= Arya Pratinidhi Sabha of Fiji =

AUM or OM is considered by the Arya Samaj to be the highest and most proper name of God.

The Arya Pratinidhi Sabha of Fiji (Arya Representative Society) is the national body for all the Arya Samajs in Fiji. It was formed in 1918 and registered as a religious body through the efforts of Manilal Doctor, who was in Fiji from 1912 to 1920 at the behest of Mahatma Gandhi to provide legal assistance to the Fiji Indians. Its first President was Swami Manoharanand Saraswati who had arrived in Fiji, from India, in 1913. The Arya Pratinidhi Sabha of Fiji is affiliated to Sarvadeshik Arya Pratinidhi Sabha (World Council of Arya Samaj) based in New Delhi.

Immediately after its formation the Sabha went about establishing schools in Fiji, with the first one, Gyrykul Primary School, established in 1918 in Saweni, Lautoka. The Sabha owns and manages 14 pre-schools, 18 primary schools, 7 secondary schools, a commercial school, a religious training centre, a youth development centre and has provided the facilities and resources for the establishment of the University of Fiji.

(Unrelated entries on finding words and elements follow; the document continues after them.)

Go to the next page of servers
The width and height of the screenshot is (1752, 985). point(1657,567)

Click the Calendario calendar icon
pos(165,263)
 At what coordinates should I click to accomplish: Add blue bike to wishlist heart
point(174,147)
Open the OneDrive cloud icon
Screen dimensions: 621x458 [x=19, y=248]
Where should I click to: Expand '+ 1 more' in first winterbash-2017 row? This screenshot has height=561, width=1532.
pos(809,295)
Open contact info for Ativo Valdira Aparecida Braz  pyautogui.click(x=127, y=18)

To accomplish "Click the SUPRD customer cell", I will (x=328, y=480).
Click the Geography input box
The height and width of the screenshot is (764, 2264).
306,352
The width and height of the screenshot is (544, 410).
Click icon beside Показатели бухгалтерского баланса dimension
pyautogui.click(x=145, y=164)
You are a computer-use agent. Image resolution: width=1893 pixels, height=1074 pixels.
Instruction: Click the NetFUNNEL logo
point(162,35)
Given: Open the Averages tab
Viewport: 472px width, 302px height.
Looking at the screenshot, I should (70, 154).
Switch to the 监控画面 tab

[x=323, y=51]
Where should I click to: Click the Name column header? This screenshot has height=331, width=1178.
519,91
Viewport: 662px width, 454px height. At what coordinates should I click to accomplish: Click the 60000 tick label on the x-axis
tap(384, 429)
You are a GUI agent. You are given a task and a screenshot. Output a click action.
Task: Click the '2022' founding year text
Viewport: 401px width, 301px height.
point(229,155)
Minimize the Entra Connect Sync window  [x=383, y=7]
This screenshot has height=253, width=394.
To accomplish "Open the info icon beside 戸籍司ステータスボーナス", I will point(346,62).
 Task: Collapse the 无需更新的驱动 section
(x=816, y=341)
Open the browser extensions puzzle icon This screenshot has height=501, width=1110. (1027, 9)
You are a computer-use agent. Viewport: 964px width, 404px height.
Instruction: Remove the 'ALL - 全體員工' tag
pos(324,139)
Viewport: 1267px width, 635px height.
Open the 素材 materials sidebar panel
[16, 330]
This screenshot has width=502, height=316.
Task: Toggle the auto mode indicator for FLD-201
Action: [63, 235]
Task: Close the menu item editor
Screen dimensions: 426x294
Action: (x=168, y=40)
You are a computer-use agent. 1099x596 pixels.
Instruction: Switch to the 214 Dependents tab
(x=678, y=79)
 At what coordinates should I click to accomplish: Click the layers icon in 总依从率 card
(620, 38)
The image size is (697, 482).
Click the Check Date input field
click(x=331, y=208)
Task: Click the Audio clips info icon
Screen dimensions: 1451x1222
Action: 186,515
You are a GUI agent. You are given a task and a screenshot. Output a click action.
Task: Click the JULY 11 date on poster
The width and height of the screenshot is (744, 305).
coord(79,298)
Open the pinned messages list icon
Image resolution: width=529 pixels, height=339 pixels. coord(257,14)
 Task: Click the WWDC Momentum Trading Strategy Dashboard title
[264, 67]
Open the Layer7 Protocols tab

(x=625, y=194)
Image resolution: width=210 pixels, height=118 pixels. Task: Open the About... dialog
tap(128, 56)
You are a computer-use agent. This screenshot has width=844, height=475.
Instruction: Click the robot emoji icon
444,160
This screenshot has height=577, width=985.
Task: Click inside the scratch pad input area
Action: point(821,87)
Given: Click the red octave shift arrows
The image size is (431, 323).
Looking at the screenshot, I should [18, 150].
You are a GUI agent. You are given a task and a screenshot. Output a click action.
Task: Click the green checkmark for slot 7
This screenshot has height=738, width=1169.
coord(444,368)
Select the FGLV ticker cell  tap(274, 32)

==Educational institutions==

| Year Established | Institution | Location |
|---|---|---|
| 1918 | Gurukul Primary School | Lautoka |
| 1929 | Vunimono Arya School | Nausori |
| 1930 | Arya Samaj Primary School | Suva |
| 1936 | Vunikavikaloa Arya School | RakiRaki |
| 1938 | Arya Kanya Pathshala | Ba |
| 1942 | Bhawani Dayal Memorial Primary School | Nakasi |
| 1943 | Naduna Arya School | Labasa |
| 1952 | Swami Shraddhanand Memorial School | Suva |
| 1952 | DAV Girls College | Suva |
| 1952 | DAV College | Suva |
| 1953 | DAV College | Ba |
| 1956 | DAV Primary School | Ba |
| 1962 | Korotari Arya School | Labasa |
| 1967 | Wainikoro Arya School | Labasa |
| 1970 | Pt. Vishnu Deo Memorial Primary School | Suva |
| 1972 | Pt Vishnu Deo Memorial College | Lautoka |
| 1972 | Bhawani Dayal Arya College | Nakasi |
| 1973 | Labasa Arya Secondary School | Labasa |
| 1975 | Dr. Ram Lakhan Memorial Primary School | Nasinu |
| 1980 | Lautoka Arya Samaj Primary School | Lautoka |
| 1980 | Draladamu Primary School | Labasa |
| 1981 | Nadi Arya Samaj Commercial School | Nadi |
| 1982 | Vatukoula Arya Samaj Primary School | Tavua |
| 1992 | Nadi Arya Samaj Primary School | Nadi |
| 1998 | Nadroga Arya College | Sigatoka |
| 2003 | J.N. Jokhan Memorial Primary School | Navua |
| 2003 | Vedic Training Centre | Suva |
| 2005 | University of Fiji | Lautoka |

==President and Secretary==
The following is a list of the President and Secretary of the Sabha and year when they were first elected.

| Year | President | Secretary |
|---|---|---|
| 1927 | Jagarnath Prasad Maharaj | R. Parmeshwar |
| 1954 | Jagarnath Prasad Maharaj | Narendra Gaji |
| 1964 | Shankar Pratap | Narendra Gaji |
| 1965 | Ram Lakhan | Narendra Gaji |
| 1966 | Saraswati Devi | R. Parmeshwar |
| 1967 | Harish Chandra Gaji | Ram Karan Cheta |
| 1970 | Ram Karan Cheta | Ravindra Pratap Singh |

At present there are 11 Arya Samajs affiliated to the Sabha and its president is Kamlesh Kumar Arya.